Patients with schizophrenia having the most severe negative symptoms appear to endorse certain defeatist and asocial beliefs, as well as have low expectations of success or pleasure, characteristics that may be amenable to a form of cognitive-behavioral therapy.
That's important because the severe negative symptoms of "deficit-syndrome" patients have been presumed by some to be the result of neurobiological deficits that often do not respond either to antipsychotic medication or to standard psychosocial treatments. The "deficit syndrome" is thought to characterize a pathophysiologically distinct subgroup of patients with schizophrenia whose negative symptoms—blunted affect, anhedonia, avolition, and asociality—are enduring features that do not appear to be secondary to other aspects of schizophrenia.
But in an address titled "Defeatist Beliefs, Asocial Beliefs, and Low Expectations: The Emerging Cognitive Behavioral Science of Negative Symptoms and the Deficit Syndrome" at the International Congress of Schizophrenia Research (ICOSR), Paul Grant, Ph.D., described preliminary research showing that these chronic patients appear to endorse negative beliefs that may respond to goal-directed cognitive therapy.
That intervention is a form of therapy developed especially for schizophrenia patients by Aaron Beck, M.D., the renowned founder of cognitive therapy.
In comments to Psychiatric News following the presentation, Grant explained that the theory behind goal-directed cognitive therapy is that there may be "some psychological factors associated with the negative symptoms of these deficit-syndrome patients that are rarely targeted for treatment with antipsychotic medications and existing psychosocial treatments."
Grant said these deficit-syndrome patients are liable to comprise a large percentage—a quarter or a third—of the typical clinical population of patients with chronic schizophrenia.
"Our hypothesis was that some of these patients may have untapped potential and that there might be a level of negative attitudes and beliefs that were contributing to their low functioning," he told Psychiatric News.
To test the hypothesis, Grant and colleagues at the University of Pennsylvania used the Proxy for the Deficit Syndrome—a measurement tool described by Brian Kirkpatrick, M.D., and colleagues at the Maryland Psychiatric Research Center in the early 1990s—to identify 22 deficit-syndrome patients and 72 nondeficit schizophrenia patients. (The instrument uses the Brief Psychiatric Rating Scale to identify patients who have blunted affect but who do not have depressed mood, anxiety, hostility, or guilt feelings.)
Grant then compared the two groups for how frequently subjects endorsed a series of negative statements about the meaning of engaging in constructive activity and socializing, and their chances for future enjoyment. "We found that the deficit-syndrome patients actually endorse these attitudes more than the nondeficit patients who have negative symptoms," he reported.
For instance, deficit-syndrome patients were significantly more likely than non-deficit-syndrome patients to agree with statements such as: "If I fail partly, it is as bad as being a complete failure."

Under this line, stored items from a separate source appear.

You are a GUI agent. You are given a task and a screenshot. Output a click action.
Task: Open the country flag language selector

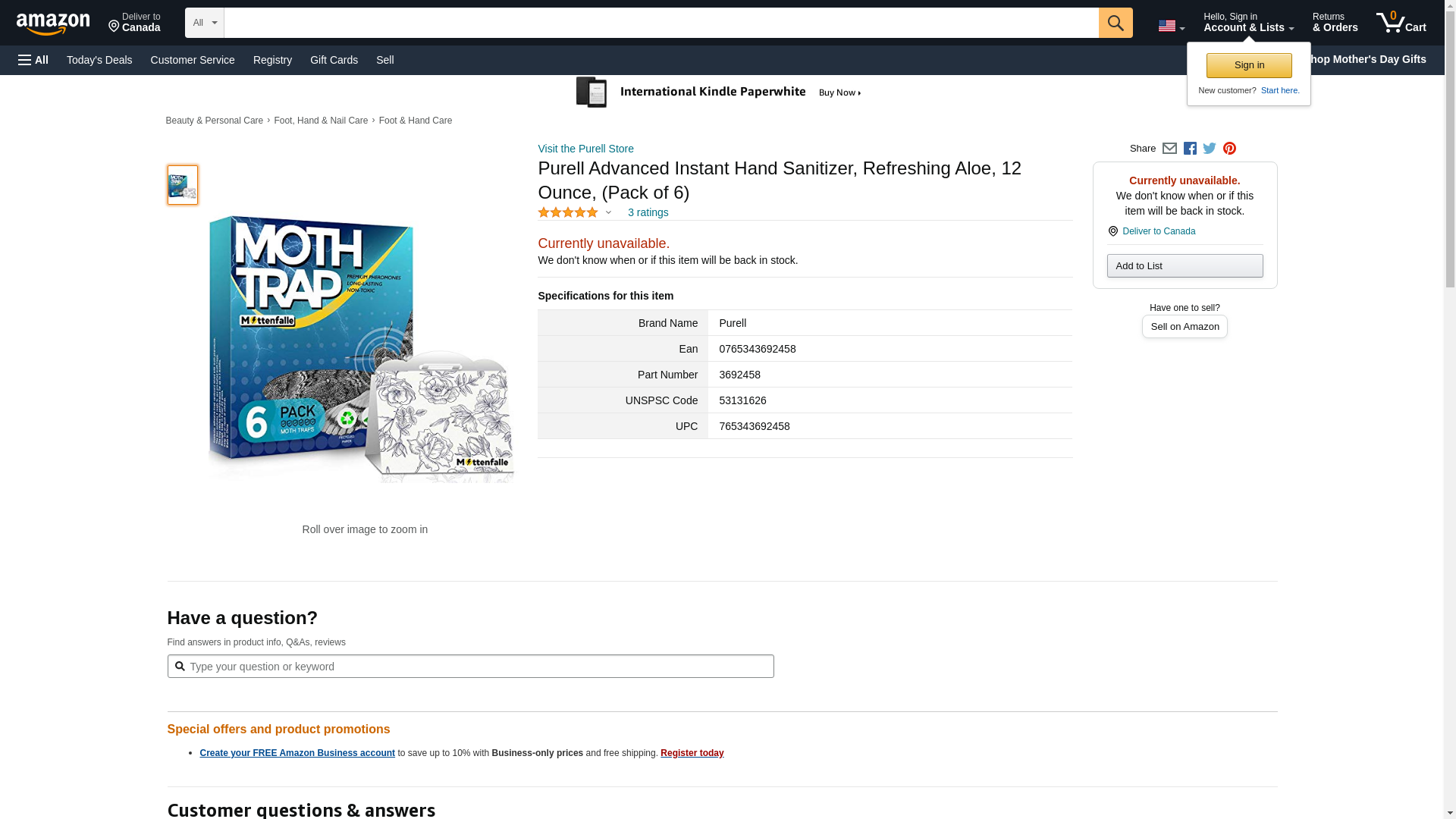click(x=1171, y=26)
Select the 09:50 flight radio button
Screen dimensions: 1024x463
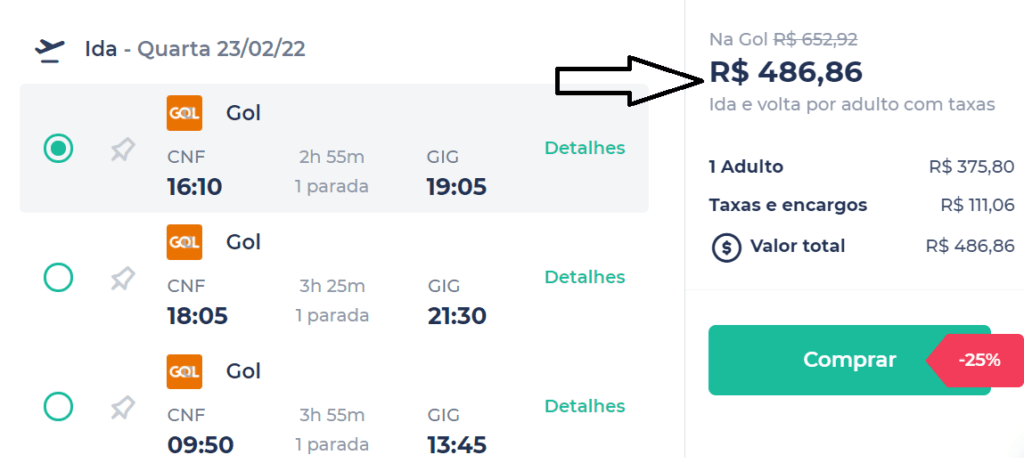pos(58,407)
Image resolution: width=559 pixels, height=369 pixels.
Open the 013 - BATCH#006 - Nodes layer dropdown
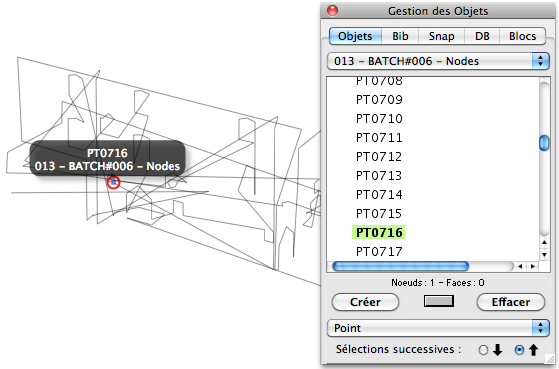(438, 61)
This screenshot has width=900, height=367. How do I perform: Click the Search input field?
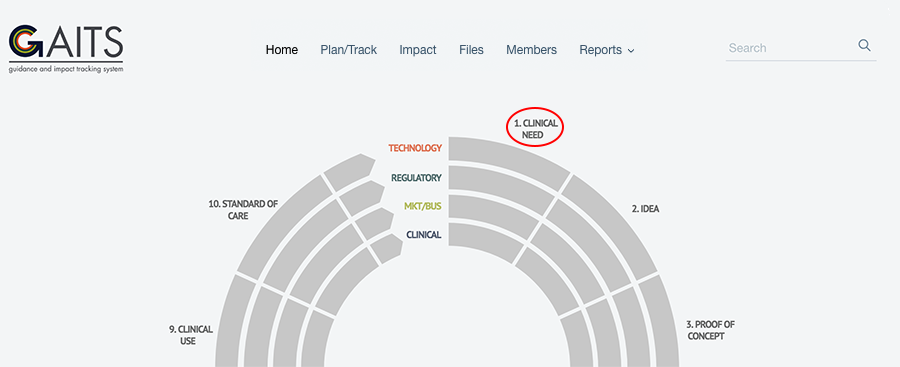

Similarly, the deficit-syndrome patients were significantly more likely to agree with statements about their willingness to engage socially with other patients, such as: "People sometimes think I am shy, when I really just want to be left alone."
Grant said both statements may represent reactions to past failures and social rejections. "If you come to believe these statements, you are not going to want to try to take even relatively minor risks," he said. "You might perceive that even a small risk could turn out to be a disaster."
A similar comparison was undertaken to test the groups' likelihood of endorsing a statement reflecting low expectation of pleasure from physical sensations, social activities, and recreational pursuits. Grant explained that the hypothesis behind this comparison is that the feature of anhedonia in deficit-syndrome patients may reflect not so much the inability to experience pleasure, but the fact that they do not expect to, and for that reason do not undertake pleasurable activities.
In this comparison, the deficit-syndrome group again scored higher than the control group—reflecting low expectations of pleasure—though the difference was not statistically significant.
Grant told Psychiatric News that some preliminary clinical research using goal-directed cognitive therapy has shown its efficacy in treating negative symptoms.
"The therapy is on a continuum with everything that Beck has done with developing cognitive-behavioral therapies," Grant said. "The critical idea is that even these deficit-syndrome patients may very well have goals if you can get them to articulate them."
Common goals that are articulated—to get a job, finish school, or have a girlfriend or a house or a car—are broken down into small, stepped tasks. Grant described one patient who expressed the belief that she couldn't read—in fact she could—and the therapy began by having her read a short paragraph out loud and longer texts later.
"In the framework of goal-directed therapy, you are not talking to patients about psychosis but about their functioning and their quality of life and working with them at a level they might be interested," he told Psychiatric News. "You treat the negative and positive symptoms as barriers to the goals."
He added that much of the emphasis of treatment research in schizophrenia has turned to adolescents and the prodrome—reflected in the number of sessions on these topics at the ICOSR—but goal-directed cognitive therapy targets a population of severely and chronically ill patients who have in some ways been left behind. "We think the things that are holding these patients back are these negative beliefs, so we look to identify them and help patients take actions to achieve what goals they can."